It's around now you really start to take notice of the novice chasers and hurdlers in the yard.

A fall early in schooling can knock a horses confidence, but at home I actually like to see a novice make a mistake as it gives them a bit of respect for the obstacles and makes them think that bit more about what they're doing.

No matter what, every single horse will make a mistake in their career, and it's good to get it out of the way early, preferably without falling obviously.

My Own Season Ahead

I don't tend to set myself targets, but if I got 10-15 winners in a season I'd be very happy, especially when you consider how much my weight can limit me.

Obviously, with my weight, it's harder to get outside rides. 11-4 (11 stone and 4 pounds) is the lowest weight I can do, so this means I struggle to get any rides in handicaps straight away.
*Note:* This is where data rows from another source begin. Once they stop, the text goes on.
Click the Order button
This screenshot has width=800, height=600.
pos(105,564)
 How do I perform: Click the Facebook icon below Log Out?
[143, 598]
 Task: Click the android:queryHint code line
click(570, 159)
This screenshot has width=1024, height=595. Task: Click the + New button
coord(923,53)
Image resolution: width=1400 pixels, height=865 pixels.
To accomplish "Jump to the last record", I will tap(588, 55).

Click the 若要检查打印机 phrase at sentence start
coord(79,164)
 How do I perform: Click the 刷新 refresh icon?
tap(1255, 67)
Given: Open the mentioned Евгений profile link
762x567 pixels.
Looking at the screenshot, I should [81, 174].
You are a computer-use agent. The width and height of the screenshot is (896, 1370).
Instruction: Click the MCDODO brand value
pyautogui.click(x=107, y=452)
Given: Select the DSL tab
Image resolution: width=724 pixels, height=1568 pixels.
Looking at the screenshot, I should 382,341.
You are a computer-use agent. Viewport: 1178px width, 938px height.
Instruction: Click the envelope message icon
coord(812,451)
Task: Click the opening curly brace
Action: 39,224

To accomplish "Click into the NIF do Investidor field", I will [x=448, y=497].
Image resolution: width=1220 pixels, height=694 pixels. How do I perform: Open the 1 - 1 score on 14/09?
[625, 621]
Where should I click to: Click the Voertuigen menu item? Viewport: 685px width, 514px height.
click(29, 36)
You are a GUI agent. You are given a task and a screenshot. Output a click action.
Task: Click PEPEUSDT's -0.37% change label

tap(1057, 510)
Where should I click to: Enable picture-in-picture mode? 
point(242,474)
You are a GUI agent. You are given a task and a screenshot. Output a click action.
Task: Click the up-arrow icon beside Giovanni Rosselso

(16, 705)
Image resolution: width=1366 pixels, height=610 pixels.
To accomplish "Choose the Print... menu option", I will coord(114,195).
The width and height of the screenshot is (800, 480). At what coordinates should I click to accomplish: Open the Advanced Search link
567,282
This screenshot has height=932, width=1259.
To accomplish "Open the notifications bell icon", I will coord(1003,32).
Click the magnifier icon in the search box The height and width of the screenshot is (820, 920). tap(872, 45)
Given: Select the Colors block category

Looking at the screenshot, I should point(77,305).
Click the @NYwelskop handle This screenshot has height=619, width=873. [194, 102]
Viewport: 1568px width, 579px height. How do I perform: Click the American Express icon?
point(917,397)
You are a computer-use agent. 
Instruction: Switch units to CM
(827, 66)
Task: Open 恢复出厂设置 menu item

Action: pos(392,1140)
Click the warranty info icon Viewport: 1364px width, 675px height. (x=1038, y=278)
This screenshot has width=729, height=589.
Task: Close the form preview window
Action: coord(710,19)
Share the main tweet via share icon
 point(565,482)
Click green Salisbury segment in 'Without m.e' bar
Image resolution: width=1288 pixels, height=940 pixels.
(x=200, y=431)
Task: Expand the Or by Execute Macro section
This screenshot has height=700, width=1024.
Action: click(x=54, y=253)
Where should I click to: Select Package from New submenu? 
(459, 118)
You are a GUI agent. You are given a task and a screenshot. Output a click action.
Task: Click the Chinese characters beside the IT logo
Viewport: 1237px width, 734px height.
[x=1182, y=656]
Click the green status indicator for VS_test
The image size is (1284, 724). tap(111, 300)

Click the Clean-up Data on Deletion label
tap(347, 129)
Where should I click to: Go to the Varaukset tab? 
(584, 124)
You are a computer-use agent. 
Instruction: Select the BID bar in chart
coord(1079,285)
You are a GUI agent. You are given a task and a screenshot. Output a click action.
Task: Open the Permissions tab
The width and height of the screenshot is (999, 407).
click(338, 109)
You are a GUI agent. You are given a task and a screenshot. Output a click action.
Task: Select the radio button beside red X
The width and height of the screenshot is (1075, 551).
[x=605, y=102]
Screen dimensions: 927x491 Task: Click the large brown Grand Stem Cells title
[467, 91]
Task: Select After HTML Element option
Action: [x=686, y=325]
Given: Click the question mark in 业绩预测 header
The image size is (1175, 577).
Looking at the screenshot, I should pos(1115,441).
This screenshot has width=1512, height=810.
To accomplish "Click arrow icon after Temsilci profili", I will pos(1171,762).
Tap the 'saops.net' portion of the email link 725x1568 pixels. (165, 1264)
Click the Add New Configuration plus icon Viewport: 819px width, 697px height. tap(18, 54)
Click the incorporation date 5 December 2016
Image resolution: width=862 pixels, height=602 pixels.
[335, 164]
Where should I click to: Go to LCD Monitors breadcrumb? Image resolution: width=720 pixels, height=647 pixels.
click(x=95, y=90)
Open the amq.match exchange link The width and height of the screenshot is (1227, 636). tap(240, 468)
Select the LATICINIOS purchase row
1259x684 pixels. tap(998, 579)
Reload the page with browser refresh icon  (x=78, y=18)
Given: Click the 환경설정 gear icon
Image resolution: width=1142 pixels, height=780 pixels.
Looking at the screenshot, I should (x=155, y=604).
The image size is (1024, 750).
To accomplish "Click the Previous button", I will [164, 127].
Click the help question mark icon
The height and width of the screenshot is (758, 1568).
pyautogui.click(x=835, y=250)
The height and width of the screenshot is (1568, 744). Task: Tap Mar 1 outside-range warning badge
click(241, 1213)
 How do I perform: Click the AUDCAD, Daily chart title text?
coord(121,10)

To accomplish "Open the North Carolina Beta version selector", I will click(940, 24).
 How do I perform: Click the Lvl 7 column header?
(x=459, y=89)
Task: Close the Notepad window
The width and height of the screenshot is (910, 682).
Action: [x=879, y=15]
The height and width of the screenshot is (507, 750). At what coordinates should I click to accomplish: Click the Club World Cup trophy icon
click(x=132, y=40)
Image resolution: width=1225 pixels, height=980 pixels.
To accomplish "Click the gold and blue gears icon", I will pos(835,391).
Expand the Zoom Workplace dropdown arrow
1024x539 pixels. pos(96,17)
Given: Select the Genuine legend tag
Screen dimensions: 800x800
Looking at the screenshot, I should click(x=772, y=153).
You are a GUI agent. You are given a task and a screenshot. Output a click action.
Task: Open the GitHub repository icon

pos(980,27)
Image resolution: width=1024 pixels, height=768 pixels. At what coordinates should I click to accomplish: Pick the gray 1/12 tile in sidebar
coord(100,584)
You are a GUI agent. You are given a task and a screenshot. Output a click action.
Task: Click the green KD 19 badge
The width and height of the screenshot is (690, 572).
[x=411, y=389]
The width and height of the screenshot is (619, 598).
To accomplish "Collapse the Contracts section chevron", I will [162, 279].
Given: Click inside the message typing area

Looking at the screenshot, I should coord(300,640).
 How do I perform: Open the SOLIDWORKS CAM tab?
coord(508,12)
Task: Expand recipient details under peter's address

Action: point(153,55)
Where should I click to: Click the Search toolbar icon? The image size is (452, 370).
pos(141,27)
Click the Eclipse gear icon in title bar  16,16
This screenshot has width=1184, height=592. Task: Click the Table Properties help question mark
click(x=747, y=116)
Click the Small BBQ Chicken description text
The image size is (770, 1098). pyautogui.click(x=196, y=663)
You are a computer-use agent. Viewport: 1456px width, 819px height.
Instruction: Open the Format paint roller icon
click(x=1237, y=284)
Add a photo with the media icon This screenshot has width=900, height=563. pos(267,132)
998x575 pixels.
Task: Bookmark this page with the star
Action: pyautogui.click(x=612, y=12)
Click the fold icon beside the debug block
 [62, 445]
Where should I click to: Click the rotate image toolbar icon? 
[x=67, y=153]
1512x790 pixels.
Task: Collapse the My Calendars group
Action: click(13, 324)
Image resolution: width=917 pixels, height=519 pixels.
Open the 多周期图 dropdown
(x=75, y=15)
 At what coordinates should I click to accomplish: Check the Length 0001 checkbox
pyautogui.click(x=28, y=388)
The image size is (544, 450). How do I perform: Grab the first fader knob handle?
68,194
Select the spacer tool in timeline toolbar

The only hope I have in handicaps is when Gigginstown might have a horse they are not claiming off up towards the top, or when the likes of Ronald Pump comes along for Matthew Smith who won when high in the weights.

I'm more hoping to pick up a few in maidens and beginners chases etc. Good spare rides in graded races for Gordon is where I tend to pick up my better opportunities, and I just have to keep going.

The lowest I've done of late was 11-2 at Fairyhouse on Sizing Rome as I really believed this horse would win, which he did, but doing that isn't easy at all. I wake up 11-7 most days so to get down to 11-2 I had to be very strict on my diet and everything else.

To do 11-4 I can't really eat, but I can stay well hydrated. However, to do 11-2 I have to be 11 stone so I've that bit more to lose and it can really take its toll.

The problem with going down to 11 stone is that this affects my weight for nearly a month afterward - once I drink or eat anything after dieting like this my weight will rocket back up again.

It takes 24 hours at least to lose a few pounds, and about 12 minutes to put it all back on!

Weight Issues

At times my weight problems can be hard to take.

If I was able to do 10-13 I could've won the first Grand National on Tiger Roll, and every day when there is racing on you have horses who win that I could've rode, but I simply can't get down low enough to be able to.

It's hard dealing with the weight every day, without the added kicker of missing winners!

It wasn't always like this either, as I was able to ride at 8-11 as a 16-year-old and was claiming 7 pounds off handicappers for Gordon over in Perth when I was around 18. I had my main growth spurt at 20, which meant I was naturally carrying more weight and after I broke my femur at 21 I shot up to 13 stone. It's been a tough battle against the scales ever since.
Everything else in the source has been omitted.